_What needs to be done:_
Reproduce all of the entries below verbatim, omitting the pictures.

_Exercise data:_
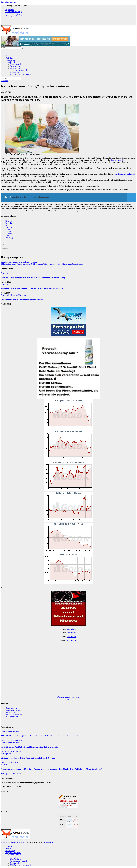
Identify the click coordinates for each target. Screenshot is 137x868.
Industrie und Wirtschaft (10, 731)
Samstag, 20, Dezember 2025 (12, 773)
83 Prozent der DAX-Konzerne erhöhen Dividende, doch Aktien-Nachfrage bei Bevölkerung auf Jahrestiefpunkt (42, 264)
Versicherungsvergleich (19, 70)
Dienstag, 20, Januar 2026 (10, 762)
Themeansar (48, 843)
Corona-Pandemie (117, 160)
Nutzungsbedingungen (13, 14)
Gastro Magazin (11, 708)
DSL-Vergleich (15, 68)
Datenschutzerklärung (13, 12)
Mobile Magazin (11, 716)
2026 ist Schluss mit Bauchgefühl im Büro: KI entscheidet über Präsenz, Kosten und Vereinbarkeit (39, 736)
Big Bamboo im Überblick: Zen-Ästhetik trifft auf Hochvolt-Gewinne (28, 758)
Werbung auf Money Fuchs (15, 16)
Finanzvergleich (16, 72)
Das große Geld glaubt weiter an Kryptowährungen (20, 262)
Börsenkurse (71, 629)
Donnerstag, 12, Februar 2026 (12, 740)
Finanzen (9, 56)
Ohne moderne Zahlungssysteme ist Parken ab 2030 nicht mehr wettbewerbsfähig (33, 277)
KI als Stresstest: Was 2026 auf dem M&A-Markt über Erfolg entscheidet (30, 747)
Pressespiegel (6, 753)
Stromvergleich (15, 64)
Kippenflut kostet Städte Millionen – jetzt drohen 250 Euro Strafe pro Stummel (32, 288)
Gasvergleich (15, 66)
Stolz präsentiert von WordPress (13, 843)
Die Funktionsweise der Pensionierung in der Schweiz (22, 300)
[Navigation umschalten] (2, 51)
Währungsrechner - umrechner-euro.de (68, 698)
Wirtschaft (9, 58)
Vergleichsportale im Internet (124, 174)
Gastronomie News (12, 710)
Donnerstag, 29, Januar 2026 (11, 751)
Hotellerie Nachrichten (14, 714)
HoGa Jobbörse (11, 712)
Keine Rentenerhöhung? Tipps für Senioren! (36, 86)
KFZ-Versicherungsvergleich (21, 74)
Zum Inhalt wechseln (9, 2)
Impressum (9, 10)
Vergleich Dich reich (13, 62)
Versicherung (10, 60)
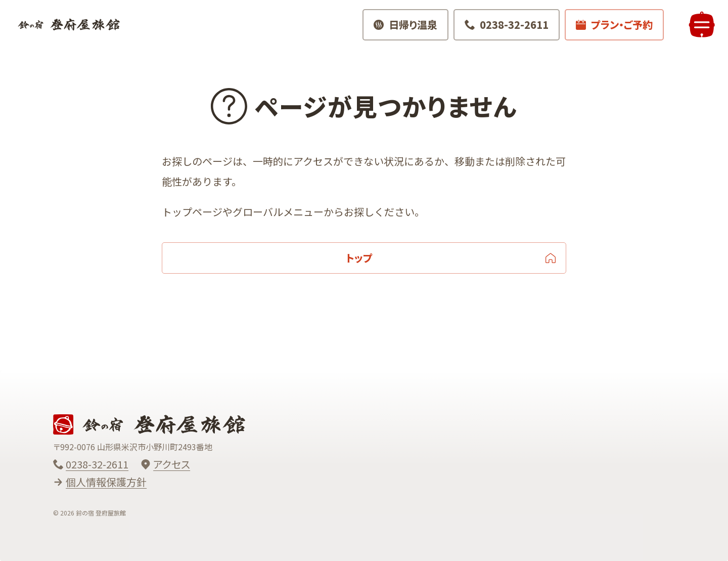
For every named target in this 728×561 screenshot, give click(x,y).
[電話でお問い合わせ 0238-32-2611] (503, 30)
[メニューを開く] (698, 30)
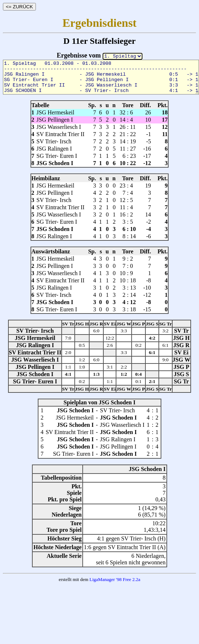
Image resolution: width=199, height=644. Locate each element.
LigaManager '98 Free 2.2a (115, 579)
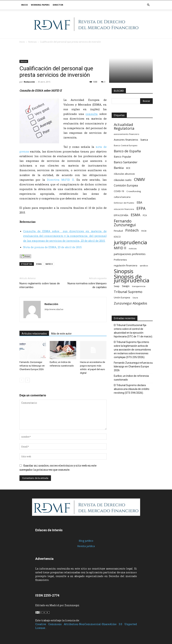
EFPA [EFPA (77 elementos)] (141, 208)
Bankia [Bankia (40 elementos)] (119, 168)
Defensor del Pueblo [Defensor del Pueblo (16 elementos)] (124, 203)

_Solved problem:_
Identify the click coordinates for each target. Screenshot is 137x868.
Industrie und Wirtschaft (10, 731)
Samstag, 20, Dezember 2025 (12, 773)
83 Prozent der DAX-Konzerne erhöhen Dividende, doch Aktien-Nachfrage bei Bevölkerung auf Jahrestiefpunkt (42, 264)
Versicherungsvergleich (19, 70)
Dienstag, 20, Januar 2026 (10, 762)
Themeansar (48, 843)
Corona-Pandemie (117, 160)
Nutzungsbedingungen (13, 14)
Gastro Magazin (11, 708)
DSL-Vergleich (15, 68)
Datenschutzerklärung (13, 12)
Mobile Magazin (11, 716)
2026 ist Schluss mit Bauchgefühl im Büro: KI entscheidet über Präsenz, Kosten und Vereinbarkeit (39, 736)
Big Bamboo im Überblick: Zen-Ästhetik trifft auf Hochvolt-Gewinne (28, 758)
Werbung auf Money Fuchs (15, 16)
Finanzvergleich (16, 72)
Das große Geld glaubt weiter an Kryptowährungen (20, 262)
Börsenkurse (71, 629)
Donnerstag, 12, Februar 2026 (12, 740)
Finanzen (9, 56)
Ohne moderne Zahlungssysteme ist Parken ab 2030 nicht mehr wettbewerbsfähig (33, 277)
KI als Stresstest: Was 2026 auf dem M&A-Markt über Erfolg entscheidet (30, 747)
Pressespiegel (6, 753)
Stromvergleich (15, 64)
Kippenflut kostet Städte Millionen – jetzt drohen 250 Euro Strafe pro Stummel (32, 288)
Gasvergleich (15, 66)
Stolz präsentiert von WordPress (13, 843)
Die Funktionsweise der Pensionierung in der Schweiz (22, 300)
[Navigation umschalten] (2, 51)
Währungsrechner - umrechner-euro.de (68, 698)
Wirtschaft (9, 58)
Vergleichsportale im Internet (124, 174)
Gastronomie News (12, 710)
Donnerstag, 29, Januar 2026 (11, 751)
Hotellerie Nachrichten (14, 714)
HoGa Jobbörse (11, 712)
Keine Rentenerhöhung? Tipps für Senioren! (36, 86)
KFZ-Versicherungsvergleich (21, 74)
Zum Inhalt wechseln (9, 2)
Impressum (9, 10)
Vergleich Dich reich (13, 62)
Versicherung (10, 60)
For every named target in this 728×561 screenshot, give click(x,y).
[電話でお問い合わせ 0238-32-2611] (503, 30)
[メニューを開く] (698, 30)
Image resolution: width=199, height=644. Locate each element.
LigaManager '98 Free 2.2a (115, 579)
EFPA [EFPA (77 elementos)] (141, 208)
Bankia [Bankia (40 elementos)] (119, 168)
Defensor del Pueblo [Defensor del Pueblo (16 elementos)] (124, 203)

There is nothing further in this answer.